The ink feeder 20 includes an ink fountain roller 51 having an axis thereof extending in a direction of width of prints (i.e. perpendicular to a printing direction of the printing machine), and a plurality of ink rollers 52 (only one being shown in FIG. 2), and an ink transfer roller 53 that vibrates between the ink fountain roller 51 and a foremost one of the ink rollers 52. The ink feeder 20 further includes ink keys 54 (1), 54 (2) . . . 54 (L) (which may be referred to collectively as “ink keys 54”) arranged in the direction of width of the prints. The ink fountain roller 51 and ink keys 54 define an ink well for storing ink 50.

Eccentric cams 55, L in number, are arranged under the respective ink keys 54 for pressing the ink keys 54 toward the surface of ink fountain roller 51 to vary the opening degree of each ink key 54 with respect to the ink fountain roller 51. The eccentric cams 55 are connected through shafts 56 to pulse motors 57, L in number, for rotating the eccentric cams 55, respectively.

Each pulse motor 57, in response to an ink key drive pulse applied thereto, rotates the eccentric cam 55 about the shaft 56 to vary a pressure applied to the ink key 54. The opening degree of the ink key 54 with respect to the ink fountain roller 51 is thereby varied to vary the rate of ink fed to the printing plate.
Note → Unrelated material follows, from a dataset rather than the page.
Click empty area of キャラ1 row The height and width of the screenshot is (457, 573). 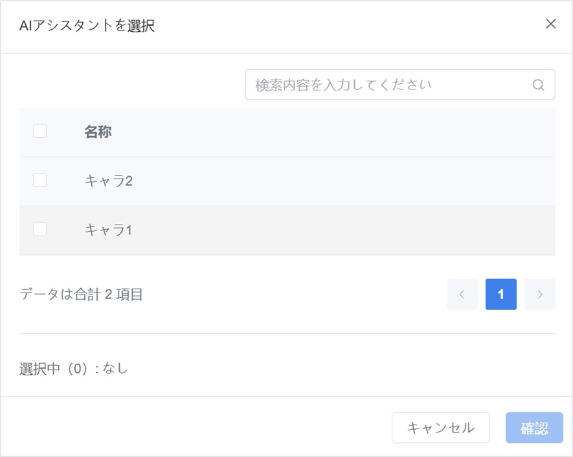[344, 230]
FIG. 4 is a schematic side view showing the dampening water feeder 21a among the above dampening water feeders 21a, 21b, 21c and 21d (which may be referred to collectively as “dampening water feeder 21”).

The dampening water feeder 21a includes a water source having a water vessel 74 for storing dampening water and a water fountain roller 75 rotatable by a motor 78, to be described hereinafter, and two water rollers 76 and 77 for transferring the dampening water from the fountain roller 75 to the surface of one of the plates mounted peripherally of the first plate cylinder 11. This dampening water feeder is capable of adjusting the feed rate of dampening water to the surface of the plate by varying the rotating rate of fountain roller 75.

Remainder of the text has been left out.